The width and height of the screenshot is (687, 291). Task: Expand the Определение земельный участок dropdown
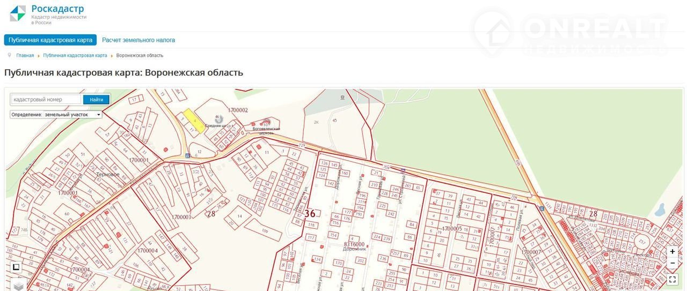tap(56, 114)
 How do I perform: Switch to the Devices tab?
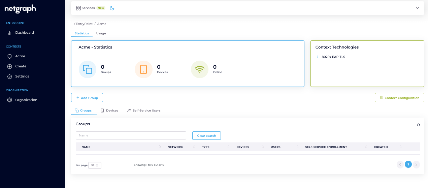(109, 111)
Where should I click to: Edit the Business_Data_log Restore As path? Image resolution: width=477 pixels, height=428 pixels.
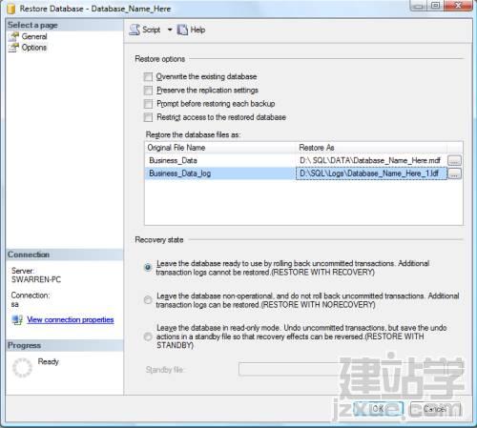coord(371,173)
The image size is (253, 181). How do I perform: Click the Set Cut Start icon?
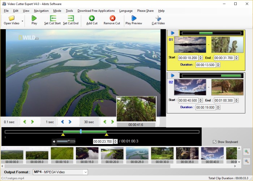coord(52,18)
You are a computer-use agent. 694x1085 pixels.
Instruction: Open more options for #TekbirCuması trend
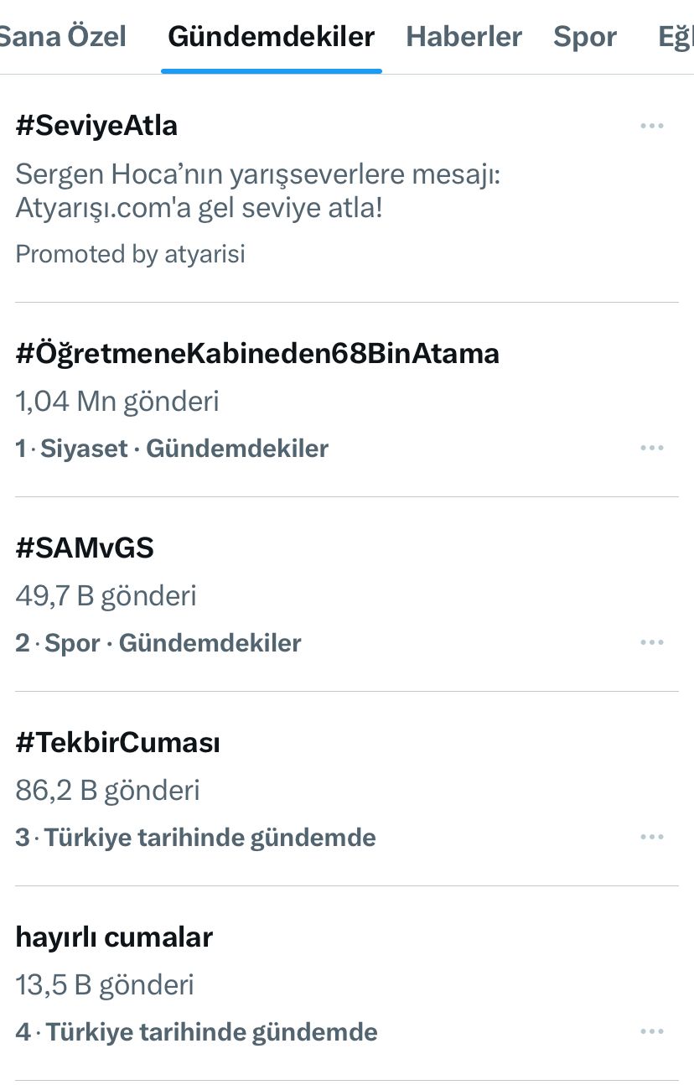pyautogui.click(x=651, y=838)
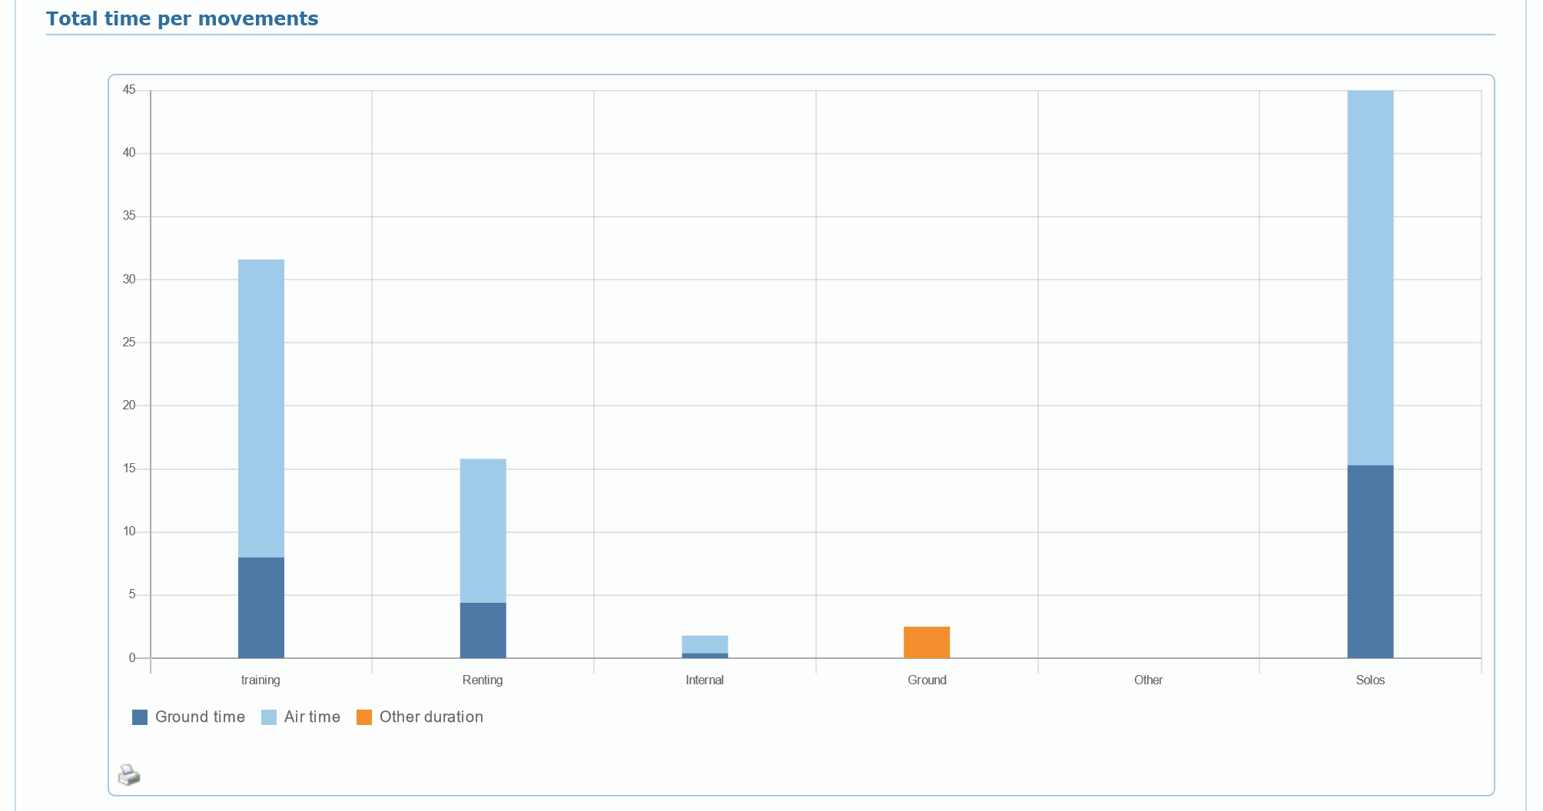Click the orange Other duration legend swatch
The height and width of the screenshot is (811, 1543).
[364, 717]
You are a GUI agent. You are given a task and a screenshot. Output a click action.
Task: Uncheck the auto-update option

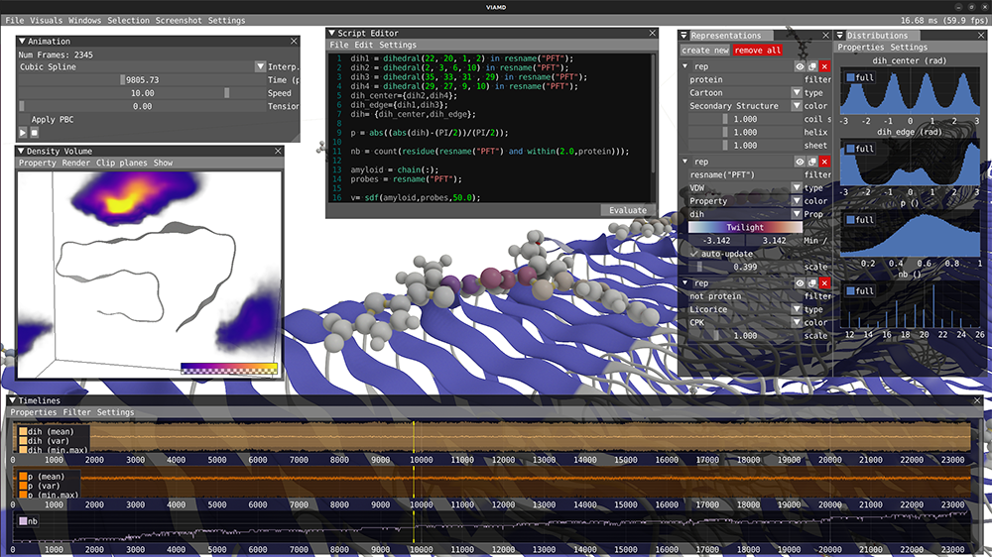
┄┄┄┄┄┄┄┄┄┄┄┄┄┄┄┄┄┄┄┄
The problem:
Once the pictures are dropped, please print every remaining line of the material verbatim.

Your solution:
The width and height of the screenshot is (687, 291). Task: Expand the Определение земельный участок dropdown
tap(56, 114)
 How do I perform: Switch to the Devices tab?
(109, 111)
Where should I click to: Edit the Business_Data_log Restore As path? Image resolution: width=477 pixels, height=428 pixels.
coord(371,173)
The image size is (253, 181). How do I perform: Click the Set Cut Start icon?
coord(52,18)
You are a computer-use agent. 694x1085 pixels.
Instruction: Open more options for #TekbirCuması trend
pyautogui.click(x=651, y=838)
Click the orange Other duration legend swatch
The height and width of the screenshot is (811, 1543).
[364, 717]
You are a GUI agent. You are given a task and a screenshot. Output a click action.
Task: Uncheck the auto-update option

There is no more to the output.